Sunday, January 19, 2014

One Need Not Travel Far to Enjoy The Beauty that is All Around Us

People who travel mostly focus on their travels away from home when they are blogging or sharing on social media. Surely, these travelers (at least most of them) are not traveling 365 days a year so they must be doing something at least somewhat noteworthy when they are home. Travelers usually tend to be engaged in their communities and immersed in their surroundings no matter where they are so where are all the stories about the travels in their own backyards and hometowns? I am a traveler and I have been on many trips away from my home country but I also like to embark on adventures close to home when I am not traveling. I don’t have the money or the time to be traveling away from home all the time so I make use of what is available to me in my own backyard.
When I lived in St. John’s, there was something new to explore each and every day and I took advantage of as many of those new adventures as possible.

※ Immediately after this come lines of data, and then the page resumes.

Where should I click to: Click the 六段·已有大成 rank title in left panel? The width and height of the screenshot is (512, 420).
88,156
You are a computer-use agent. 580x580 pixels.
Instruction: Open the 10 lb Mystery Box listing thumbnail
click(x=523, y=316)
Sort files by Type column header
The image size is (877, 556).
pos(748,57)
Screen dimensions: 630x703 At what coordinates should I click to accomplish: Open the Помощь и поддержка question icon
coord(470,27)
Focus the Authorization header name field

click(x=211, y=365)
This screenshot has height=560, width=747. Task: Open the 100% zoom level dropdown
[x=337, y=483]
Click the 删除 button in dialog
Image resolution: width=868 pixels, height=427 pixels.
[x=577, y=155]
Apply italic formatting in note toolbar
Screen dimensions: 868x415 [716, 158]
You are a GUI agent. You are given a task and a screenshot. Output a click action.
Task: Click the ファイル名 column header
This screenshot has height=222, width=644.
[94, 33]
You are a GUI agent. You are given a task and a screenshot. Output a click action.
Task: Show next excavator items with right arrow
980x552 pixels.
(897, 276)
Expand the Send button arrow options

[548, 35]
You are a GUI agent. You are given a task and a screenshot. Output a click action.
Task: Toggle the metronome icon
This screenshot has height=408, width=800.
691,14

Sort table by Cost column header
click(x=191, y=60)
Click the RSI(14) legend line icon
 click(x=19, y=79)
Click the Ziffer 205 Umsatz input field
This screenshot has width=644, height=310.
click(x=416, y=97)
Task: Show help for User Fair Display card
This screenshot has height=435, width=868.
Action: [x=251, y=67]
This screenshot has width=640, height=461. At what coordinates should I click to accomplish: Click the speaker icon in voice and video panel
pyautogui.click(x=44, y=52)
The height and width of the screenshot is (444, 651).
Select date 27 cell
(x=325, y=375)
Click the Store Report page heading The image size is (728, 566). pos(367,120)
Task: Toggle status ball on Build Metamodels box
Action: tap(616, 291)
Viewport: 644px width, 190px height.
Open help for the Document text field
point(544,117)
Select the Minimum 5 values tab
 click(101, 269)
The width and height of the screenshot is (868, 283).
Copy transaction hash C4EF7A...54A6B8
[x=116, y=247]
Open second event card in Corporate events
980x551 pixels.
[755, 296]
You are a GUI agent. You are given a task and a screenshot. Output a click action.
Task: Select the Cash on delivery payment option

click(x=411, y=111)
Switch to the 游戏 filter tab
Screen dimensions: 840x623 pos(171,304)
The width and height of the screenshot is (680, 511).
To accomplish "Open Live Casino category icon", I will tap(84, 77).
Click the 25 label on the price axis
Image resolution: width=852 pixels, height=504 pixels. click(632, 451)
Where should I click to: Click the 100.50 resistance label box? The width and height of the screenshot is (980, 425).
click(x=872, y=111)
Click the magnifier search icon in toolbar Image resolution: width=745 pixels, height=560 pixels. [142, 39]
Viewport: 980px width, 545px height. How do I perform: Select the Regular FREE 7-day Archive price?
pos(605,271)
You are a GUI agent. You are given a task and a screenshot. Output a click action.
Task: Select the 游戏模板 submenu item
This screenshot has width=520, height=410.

Even if I had to work that day or it was a bit cold, I always got out of the house and did something, somewhere. At times, I didn’t even have a car available to me and I still managed to find new places to explore. I went to museums, I attended workshops, I explored new walking trails, I visited parks. In the city, there was always something new to be discovered!
Since I moved back to Cape Breton, I’ve been living in a rural area. For the first year, I only had access to a car a few times a week to run errands in town but I still got to do a lot of exploring. I grew up in this neighborhood but even years later, after returning as an adult, I discovered many little places that I did not find when I was a child. The caves behind the fish plant, the little slab of beach down the street that used to be someone’s backyard (the house was torn down sometime while I was away), the giant fields beyond the power lines. I re-explored places that were my favorite haunts as a child. The gravel pits behind the baseball field, the beach that ran along the shoreline from the fishing wharfs, the (now grown-in) foot paths that created a maze in the wooded area behind my house. And on days when I had access to a car, I explored beyond my backyard.
As a child, my parents often took my sisters and I on road trips and family vacations. We were always on the road exploring or going somewhere new. On my 17th birthday, Mom woke me and led me outside to receive my birthday present. I opened the front door to see a car I had never seen before. It took a few seconds for it to register; when she handed me the keys, I realized it was my car. Within minutes of being handed the keys, I was gone. I remember the last words out of Mom’s mouth were “don’t go into Sydney until you are more used to driving around by yourself. She didn’t say not to go to St. Peter’s, which was almost 200 kilometers past Sydney. Technically, I didn’t disobey her.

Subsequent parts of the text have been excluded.